» Tugas:
A) Jawab pertanyaan berikut dari teks tentang bahasa Melayu:
(i) Di mana pertumbuhan bahasa yang disebut Melayu bermula?
(ii) Dua bahasa apa yang memperkuat bahasa Sanskerta sebagai lingua franca?
(iii) Bahasa apa yang kini menjadi lingua franca baru?
B) Ubah paragraf dalam teks tentang bahasa Melayu yang diawali "Nama Melayu adalah satu hal" menjadi daftar singkat berisi fakta pokoknya.

» Kutipan Pilihan:
Selasa, 05 Juli 2022

Sejarah Menjadi Indonesia (693): Bahasa Melayu Telah Meluas Sebelum Tumbuh di Semenanjung Malaya; Sanskerta Batak Jawa

 

*Untuk melihat semua artikel Sejarah Menjadi Indonesia dalam blog ini Klik Disini

Nama Melayu adalah satu hal, pertumbuhan dan perkembangan bahasa yang kemudian diidentifikasi dengan nama tunggal Melayu adalah hal lain lagi. Pertumbuhan bahasa yang disebut Melayu bermula di pantai timur Sumatra, bahasa yang berakar dari bahasa Sankerta. Sebagai lingua franca, bahasa Sanskerta diperkuat bahasa Batak dan bahasa Jawa yang kemudian bahasa baru itu disebut bahasa Melayu (sebagai lingua franca baru menggantikan bahasa Sanskerta). Hal itu pula yang berulang pada hari ini Bahasa Indonesia menjadi lingua franca baru (bahasa yang berakar dari bahasa Melayu yang diperkuat bahasa daerah).

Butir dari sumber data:
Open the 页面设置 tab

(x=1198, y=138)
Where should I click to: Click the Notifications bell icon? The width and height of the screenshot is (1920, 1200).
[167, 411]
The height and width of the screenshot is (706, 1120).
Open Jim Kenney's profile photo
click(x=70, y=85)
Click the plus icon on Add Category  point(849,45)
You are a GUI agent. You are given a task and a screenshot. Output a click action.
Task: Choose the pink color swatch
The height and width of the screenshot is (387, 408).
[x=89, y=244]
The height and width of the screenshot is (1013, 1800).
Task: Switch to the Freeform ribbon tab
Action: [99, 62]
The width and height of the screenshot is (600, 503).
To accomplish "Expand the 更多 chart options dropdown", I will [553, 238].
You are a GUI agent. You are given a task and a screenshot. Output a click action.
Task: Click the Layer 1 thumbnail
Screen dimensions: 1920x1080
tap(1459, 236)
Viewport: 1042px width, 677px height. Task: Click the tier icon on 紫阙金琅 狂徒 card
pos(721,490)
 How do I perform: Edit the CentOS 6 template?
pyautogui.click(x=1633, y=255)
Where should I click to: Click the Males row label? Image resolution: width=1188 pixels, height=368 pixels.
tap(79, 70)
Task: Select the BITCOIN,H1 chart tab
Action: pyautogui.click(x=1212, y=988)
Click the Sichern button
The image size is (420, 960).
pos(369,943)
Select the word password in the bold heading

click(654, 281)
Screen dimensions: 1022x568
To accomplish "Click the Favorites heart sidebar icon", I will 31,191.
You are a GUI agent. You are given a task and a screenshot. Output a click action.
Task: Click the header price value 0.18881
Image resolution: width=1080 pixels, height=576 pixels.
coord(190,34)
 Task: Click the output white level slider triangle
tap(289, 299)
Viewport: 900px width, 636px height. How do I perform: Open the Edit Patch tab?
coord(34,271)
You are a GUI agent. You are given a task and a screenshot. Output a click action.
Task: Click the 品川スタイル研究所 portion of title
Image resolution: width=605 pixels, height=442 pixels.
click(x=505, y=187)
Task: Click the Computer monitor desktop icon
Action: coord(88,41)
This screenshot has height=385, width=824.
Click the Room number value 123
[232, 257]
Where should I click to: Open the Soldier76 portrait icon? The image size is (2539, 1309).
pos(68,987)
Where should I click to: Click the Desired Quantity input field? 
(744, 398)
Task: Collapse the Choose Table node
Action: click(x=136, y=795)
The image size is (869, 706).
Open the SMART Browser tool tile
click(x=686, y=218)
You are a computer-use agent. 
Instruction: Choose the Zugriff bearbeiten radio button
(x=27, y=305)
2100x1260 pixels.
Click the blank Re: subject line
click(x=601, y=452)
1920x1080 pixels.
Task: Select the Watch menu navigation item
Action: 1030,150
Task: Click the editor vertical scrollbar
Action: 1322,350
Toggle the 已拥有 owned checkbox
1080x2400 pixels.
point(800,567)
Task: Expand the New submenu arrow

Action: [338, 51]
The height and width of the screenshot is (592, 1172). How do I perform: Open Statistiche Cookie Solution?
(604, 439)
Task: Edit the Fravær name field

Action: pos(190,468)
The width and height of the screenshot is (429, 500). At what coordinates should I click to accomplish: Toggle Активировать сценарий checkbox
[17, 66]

» Jawaban Latihan:
A)
(i) Di pantai timur Sumatra.
(ii) Bahasa Batak dan bahasa Jawa.
(iii) Bahasa Indonesia.

B)
- Nama Melayu berbeda dari pertumbuhan dan perkembangan bahasa yang kemudian disebut Melayu.
- Bahasa Melayu mulai tumbuh di pantai timur Sumatra dan berakar dari bahasa Sanskerta.
- Bahasa Sanskerta, sebagai lingua franca, diperkuat bahasa Batak dan bahasa Jawa hingga lahir bahasa baru yang disebut bahasa Melayu.
- Bahasa Melayu menjadi lingua franca baru menggantikan bahasa Sanskerta.
- Hal serupa terulang sekarang: Bahasa Indonesia, yang berakar dari bahasa Melayu dan diperkuat bahasa daerah, menjadi lingua franca baru.